■ **ASSIGNMENT**: If an entry holds an image, leave that image out and transcribe everything else exactly.
[DATA FOR THIS TASK]
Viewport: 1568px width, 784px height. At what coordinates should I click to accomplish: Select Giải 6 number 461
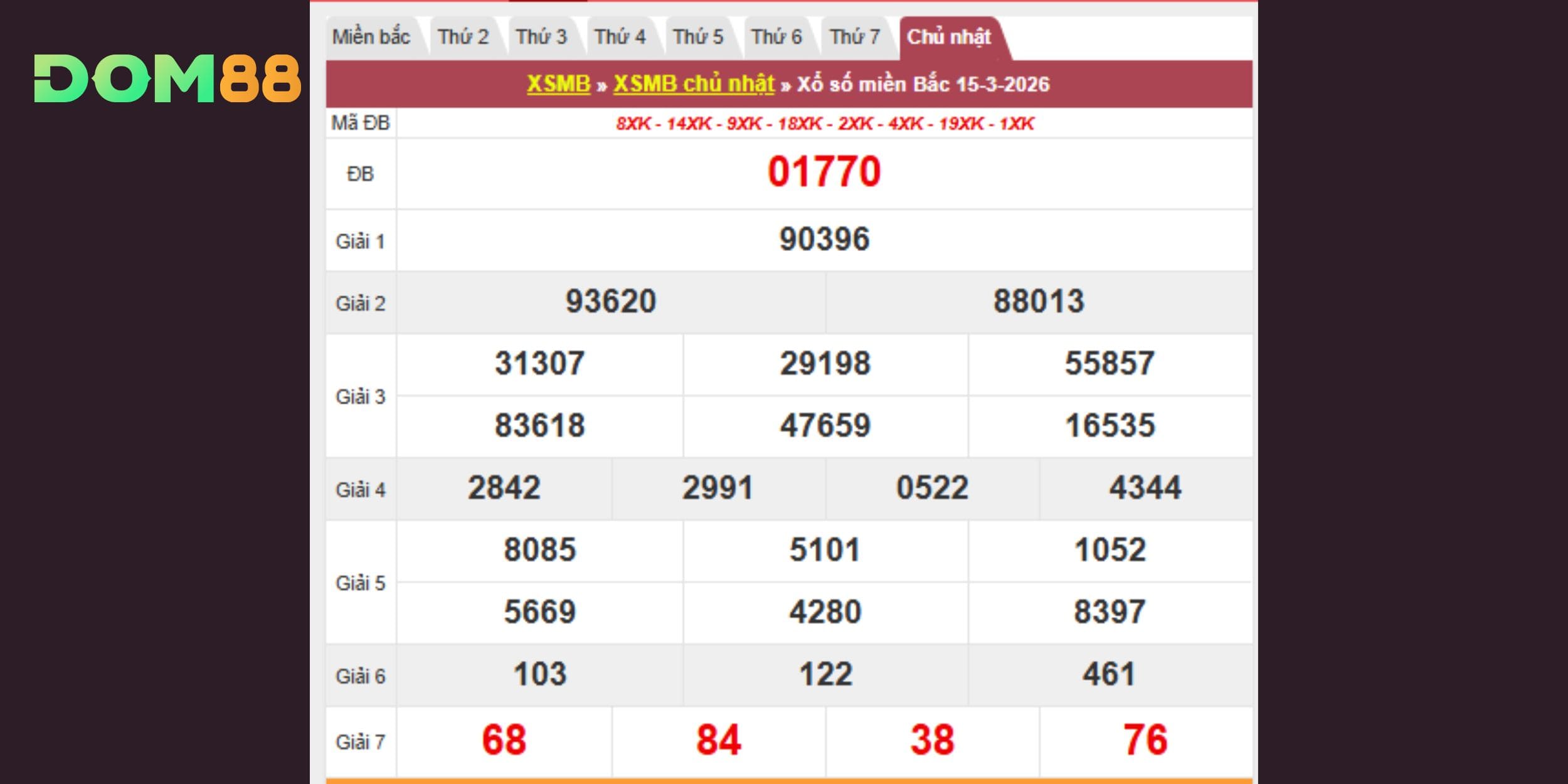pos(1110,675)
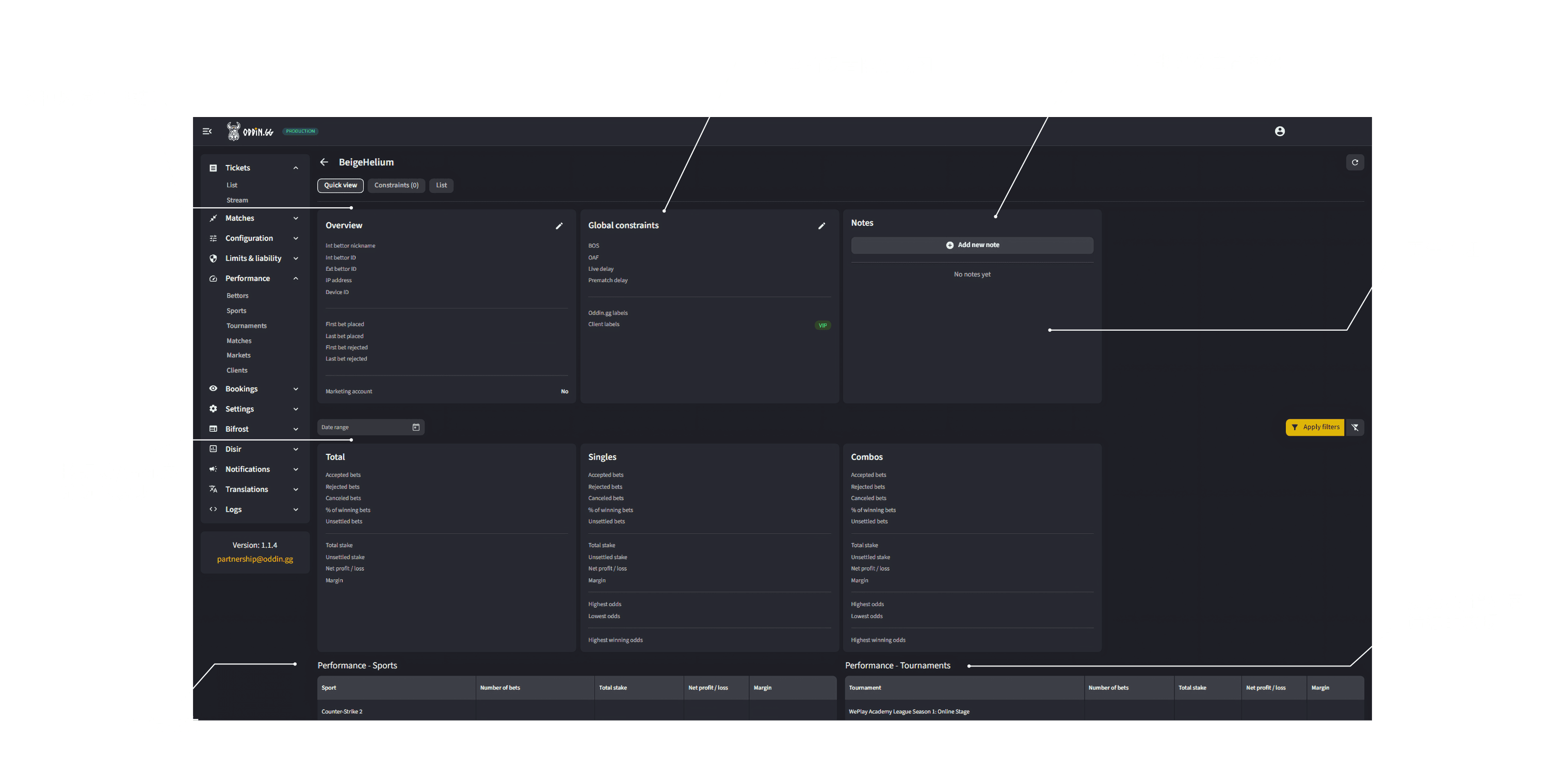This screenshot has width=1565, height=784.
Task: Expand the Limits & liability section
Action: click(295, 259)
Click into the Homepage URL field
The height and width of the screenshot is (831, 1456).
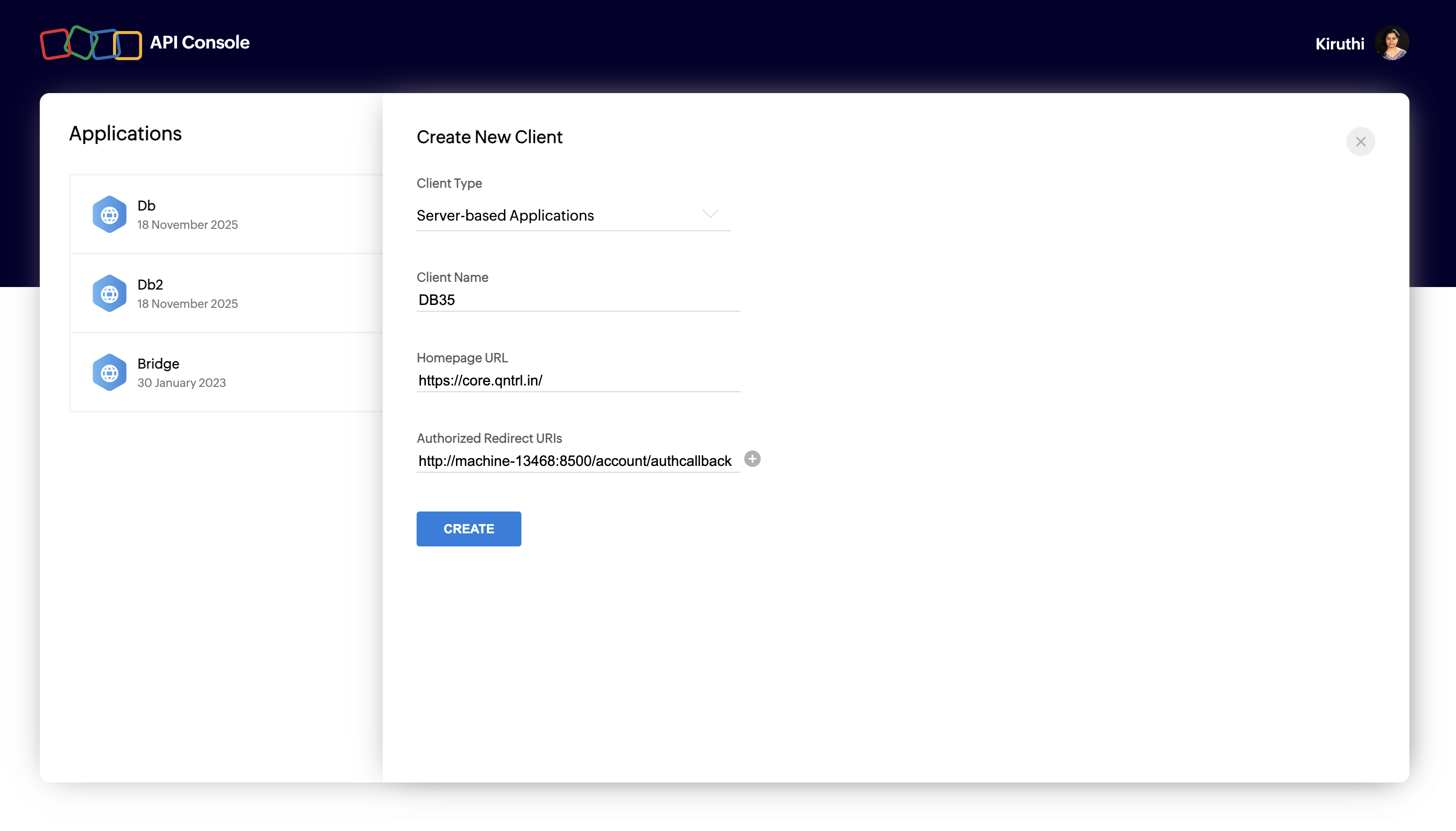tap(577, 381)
[/DATA FOR THIS TASK]
■ **SOLUTION TO THE EXERCISE**:
Viewport: 1568px width, 784px height. At what coordinates should I click to accomplish: Select Giải 6 number 461
pos(1110,675)
This screenshot has width=1565, height=784.
Task: Expand the Limits & liability section
Action: click(295, 259)
Click into the Homepage URL field
The height and width of the screenshot is (831, 1456).
tap(577, 381)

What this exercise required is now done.